Sea and Sky
10 in. x 6 1/2 in. (25.4 cm x 16.51 cm)
Medium and Support:
Wood engraving on paper
Montgomery Museum of Fine Arts Association Purchase
Kent's "Sea and Sky" was produced as a wood engraving in an edition of 150. The design was one of twelve that were commissioned from the artist by the American Car and Foundry Company, and that were subsequently used in advertising campaigns by the company between July, 1930 and August, 1931. "Sea and Sky" was the ninth in the series and was published in popular periodicals in March of 1931. In general, the theme of the works commissioned by the company addressed mankind's efforts to escape the limitations of his earth-bound existance and connect with the infinite.
The artist began his wood engraving designs as drawings in reverse, which he then transferred to blocks of maple, cutting the details into the wood. Kent's spare and sharply linear style lent itself to interpretation in this way.
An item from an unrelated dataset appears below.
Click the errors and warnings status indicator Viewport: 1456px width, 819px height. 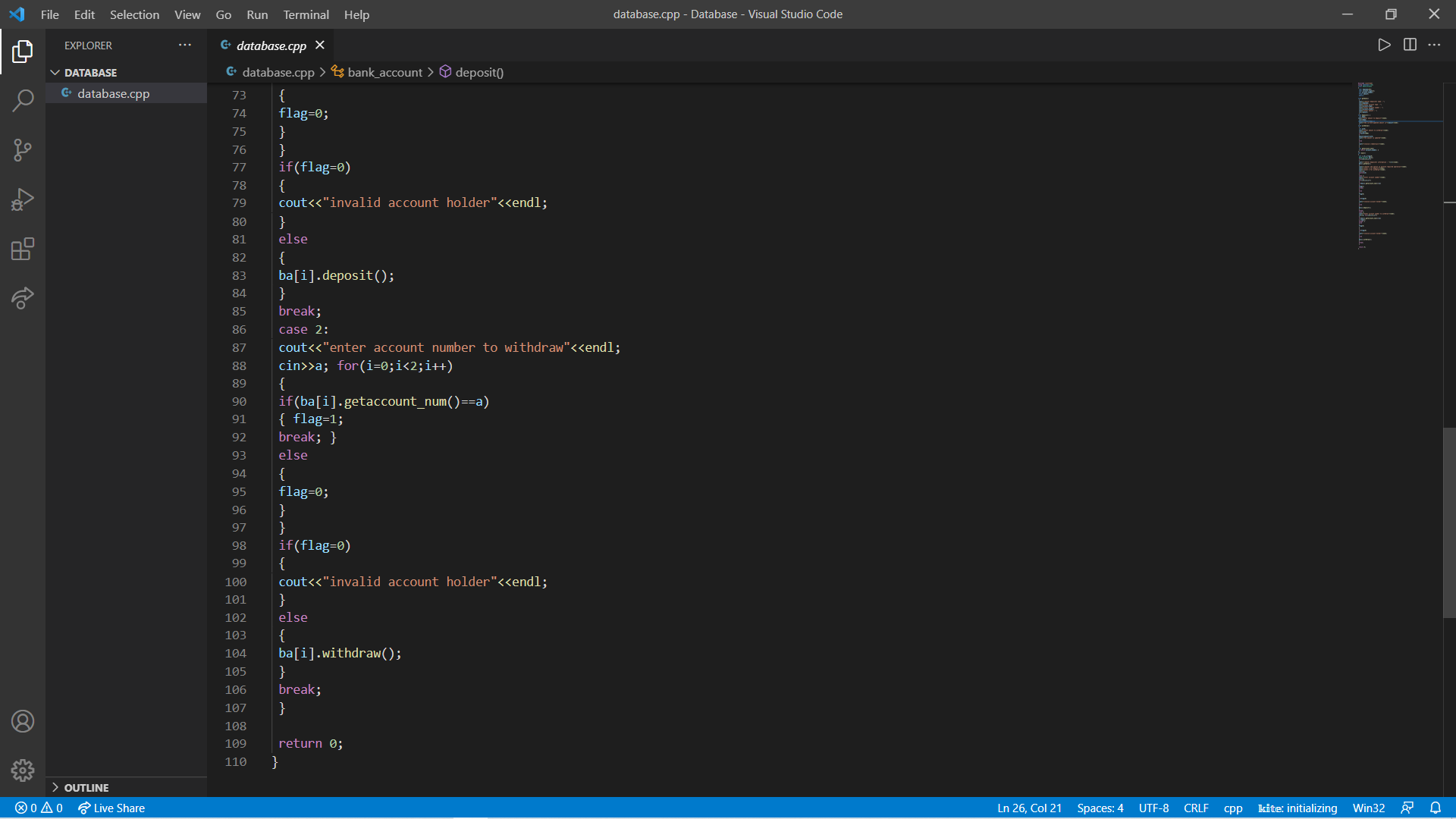pyautogui.click(x=39, y=808)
Kent was primarily a painter of oils, however he produced wood engravings, woodcuts, and lithographs, which he thought of as more accessible art forms for the general public.
This image of a man clinging to what appears to be a ship’s mast became an icon of sorts for Americans during the earliest years of the Great Depression. It gives an impression of timelessness, set against a dark sky with rays of light extending up from the sea below. The form of the mast creates a cross, formally referencing the Christian crucifixion. It suggests that Americans must find spiritual solace in nature, and in faith, as they await a brighter day.